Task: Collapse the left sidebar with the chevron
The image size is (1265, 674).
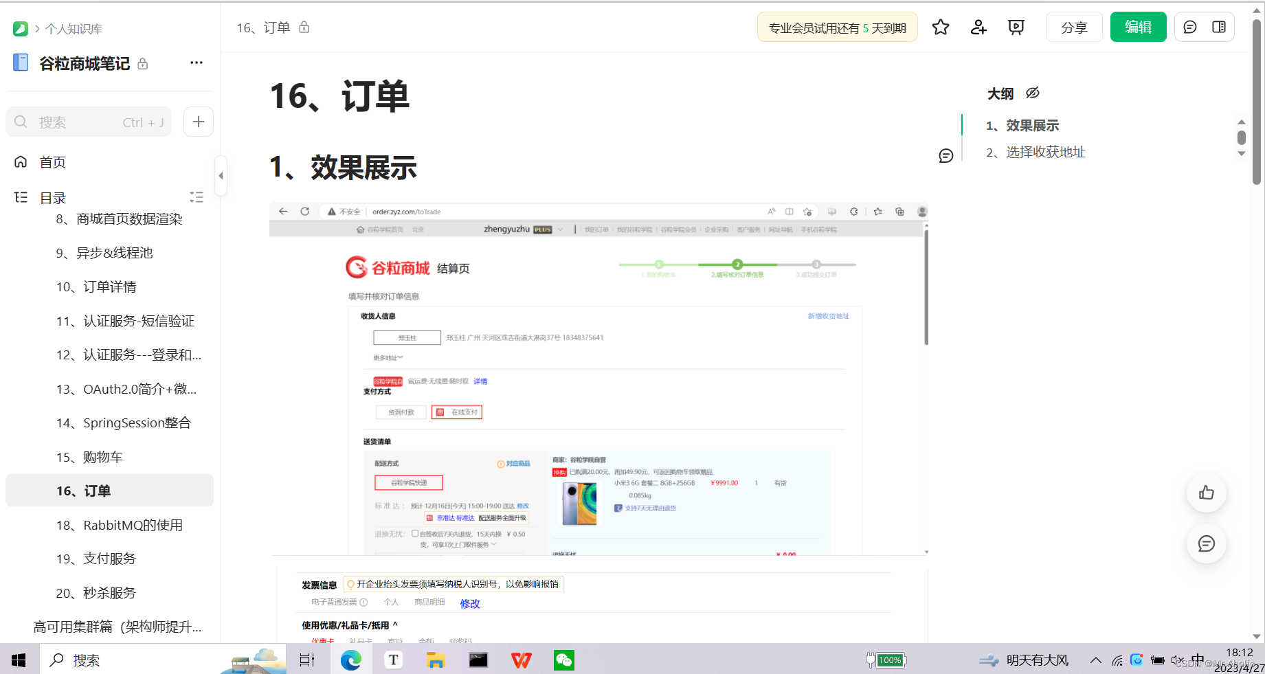Action: [x=221, y=176]
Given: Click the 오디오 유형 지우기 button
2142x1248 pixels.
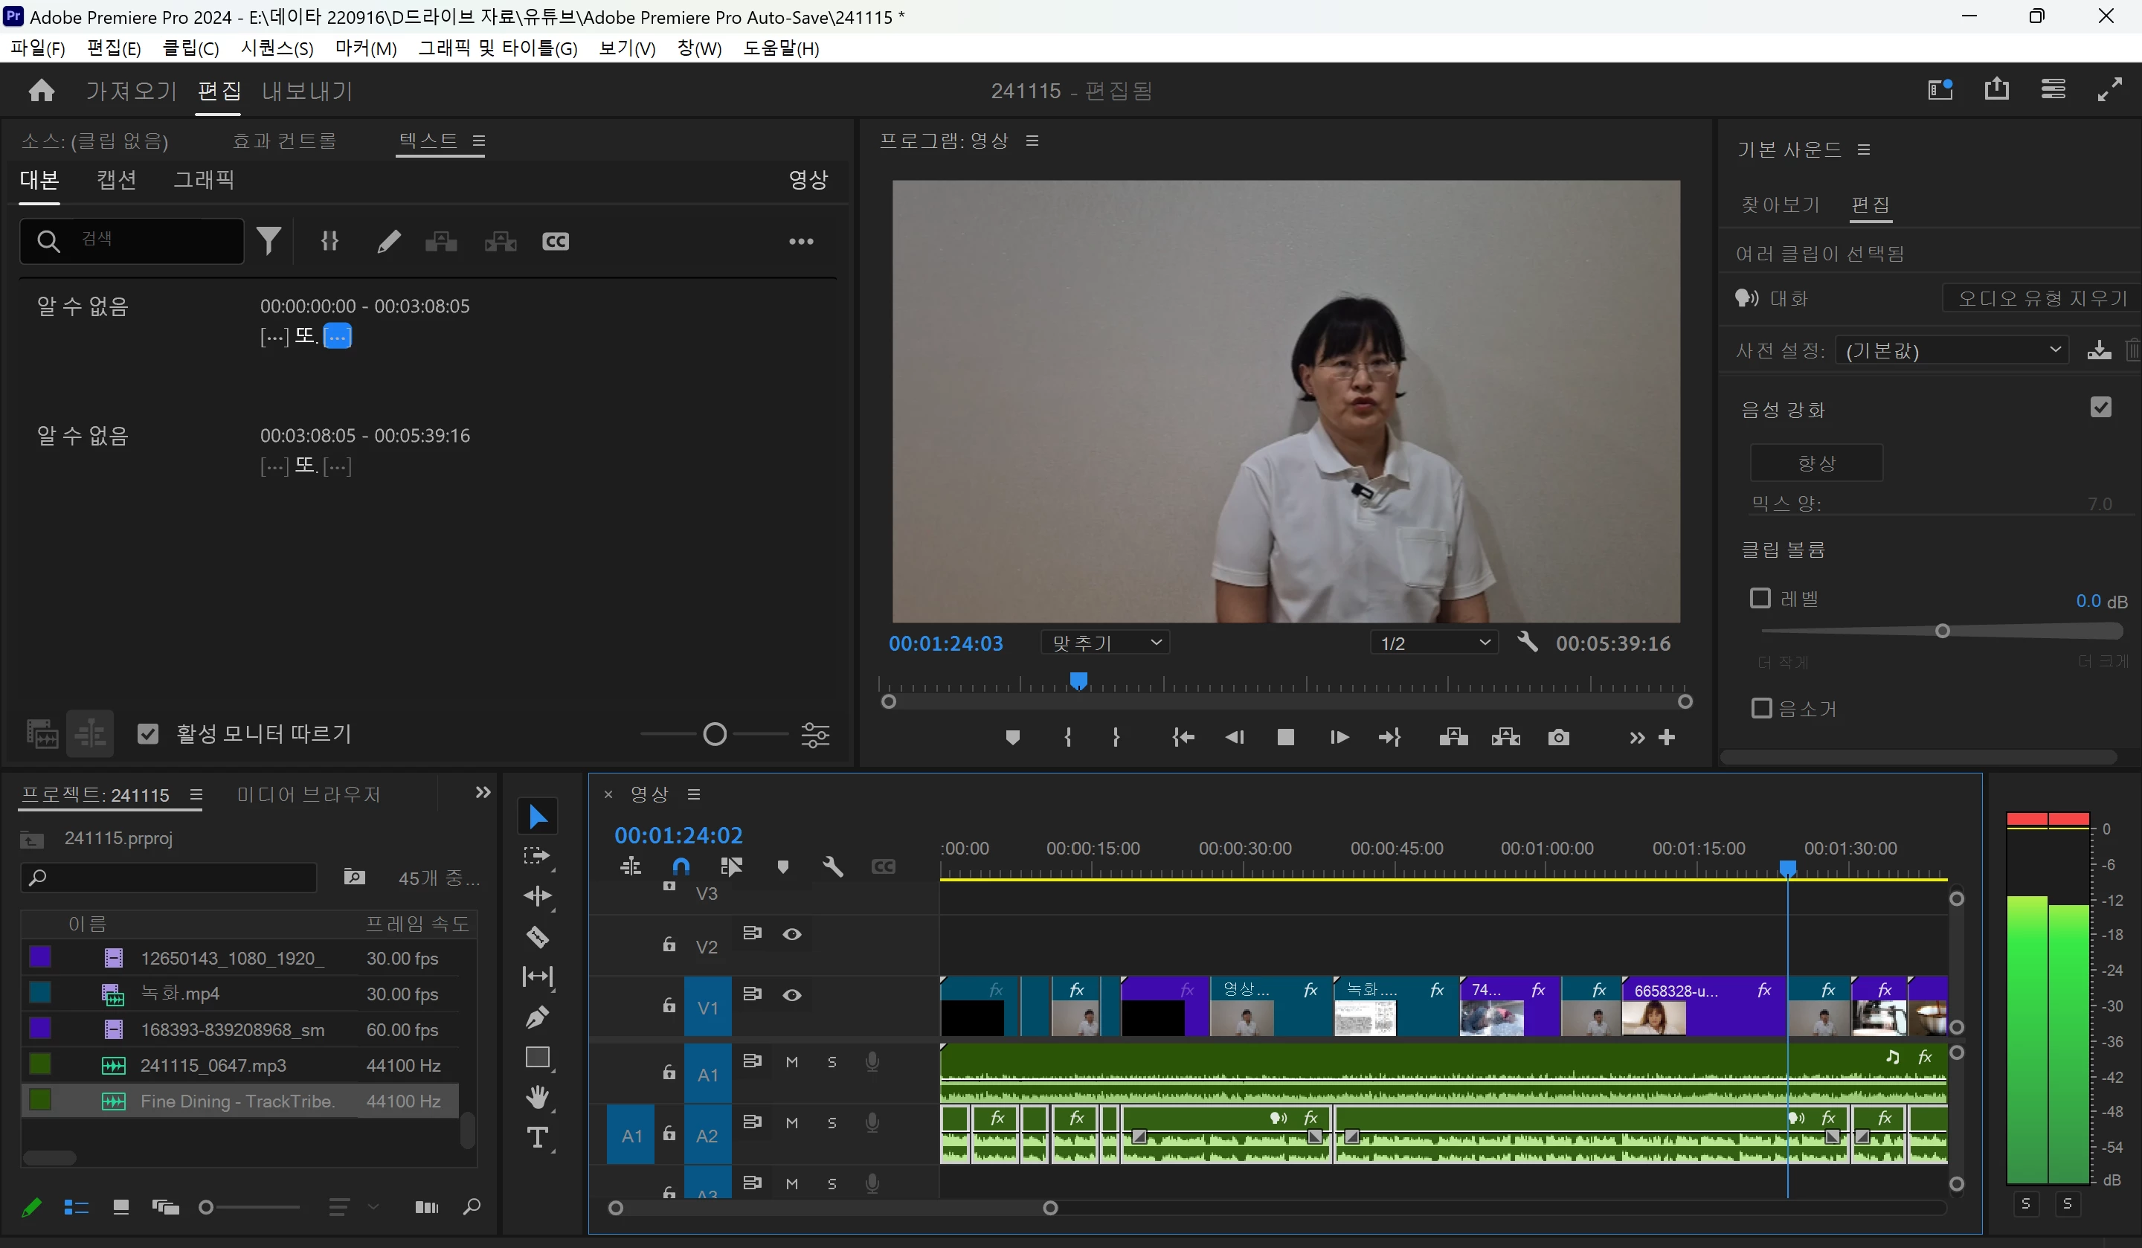Looking at the screenshot, I should 2041,298.
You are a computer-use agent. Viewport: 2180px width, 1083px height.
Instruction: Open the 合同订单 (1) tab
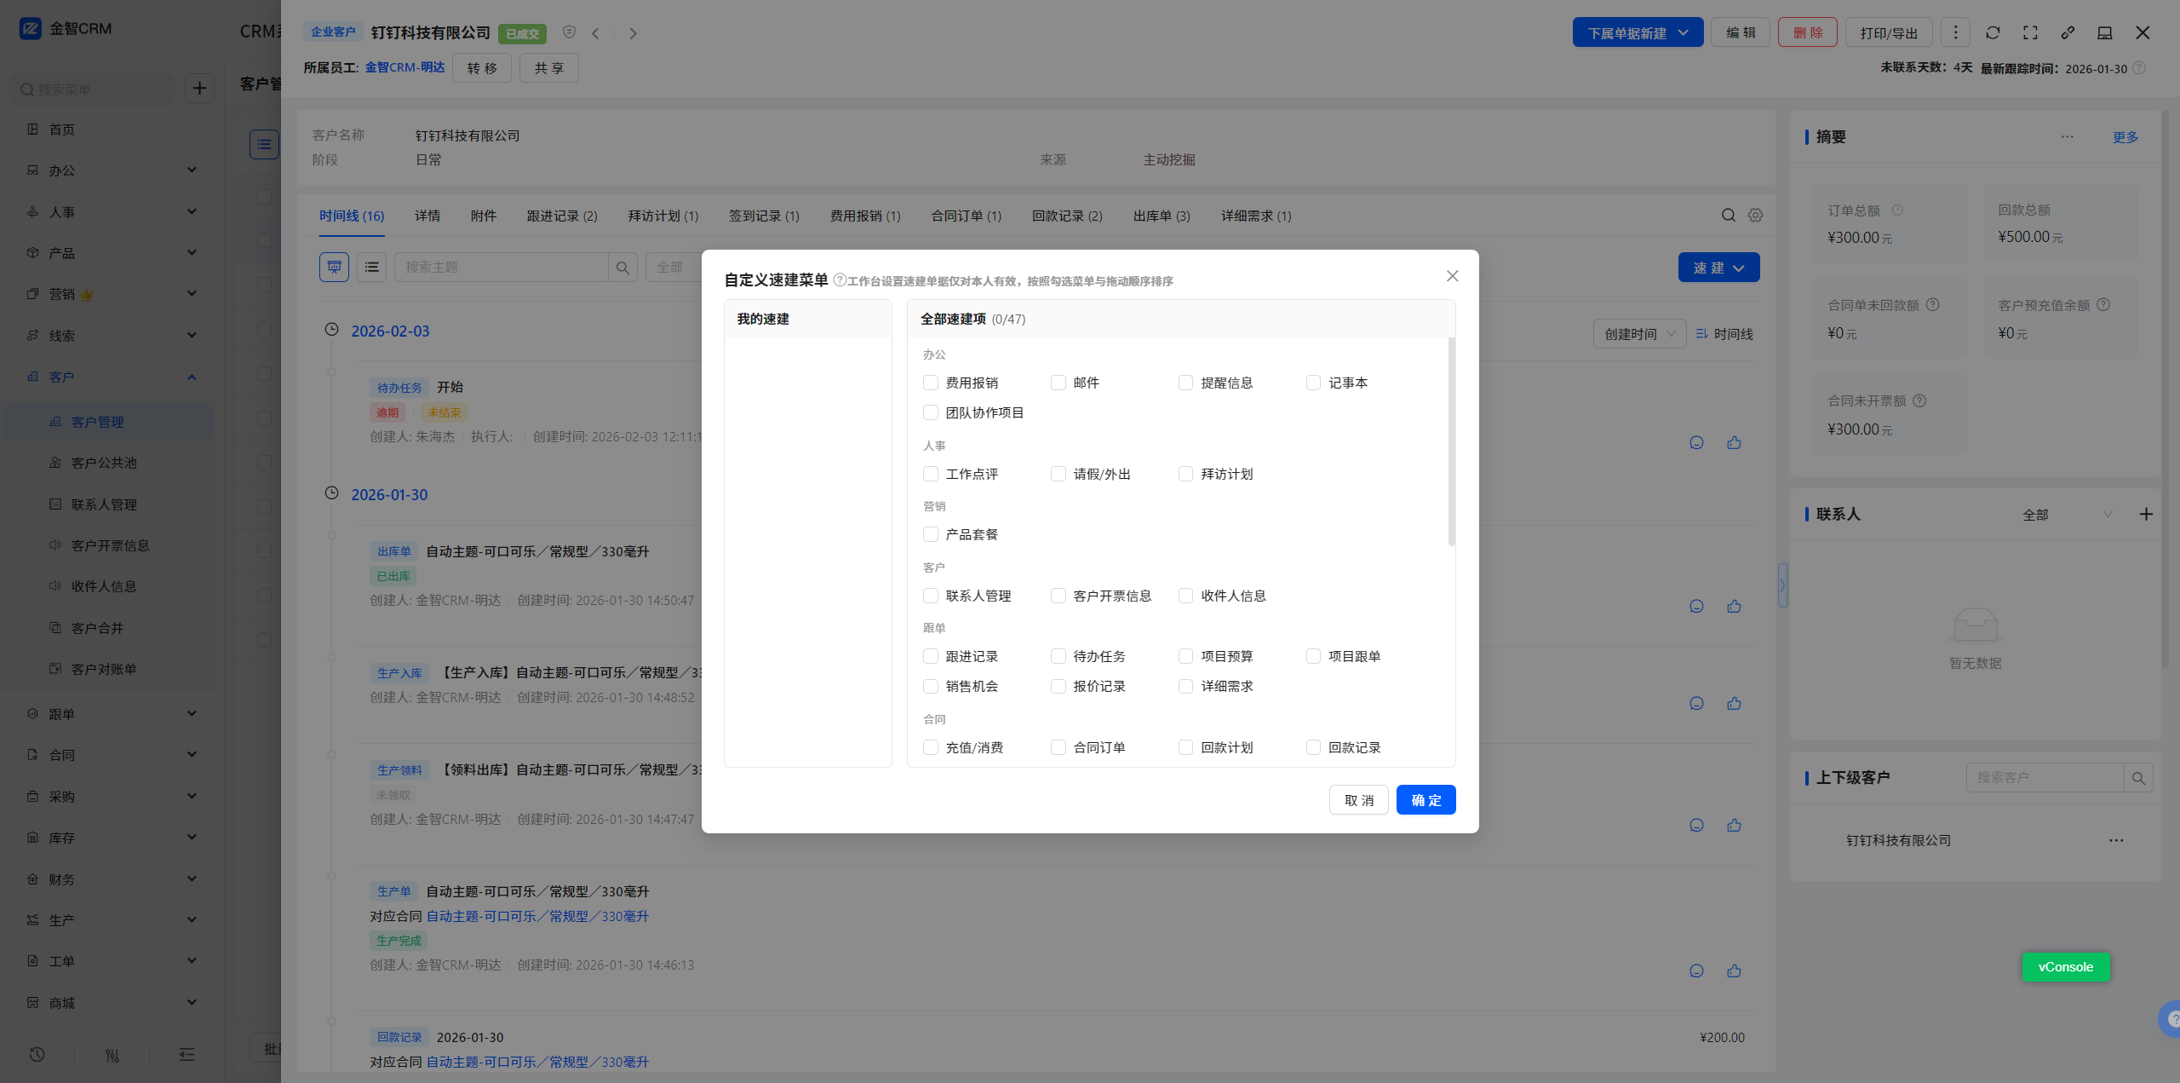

## PROBLEM TO WORK ON
Restate word for word each line from the one containing "You are a computer-use" through the end of the material, pictures excluded.

## EXERCISE RESPONSE
You are a computer-use agent. Viewport: 2180px width, 1083px height.
Instruction: Open the 合同订单 (1) tab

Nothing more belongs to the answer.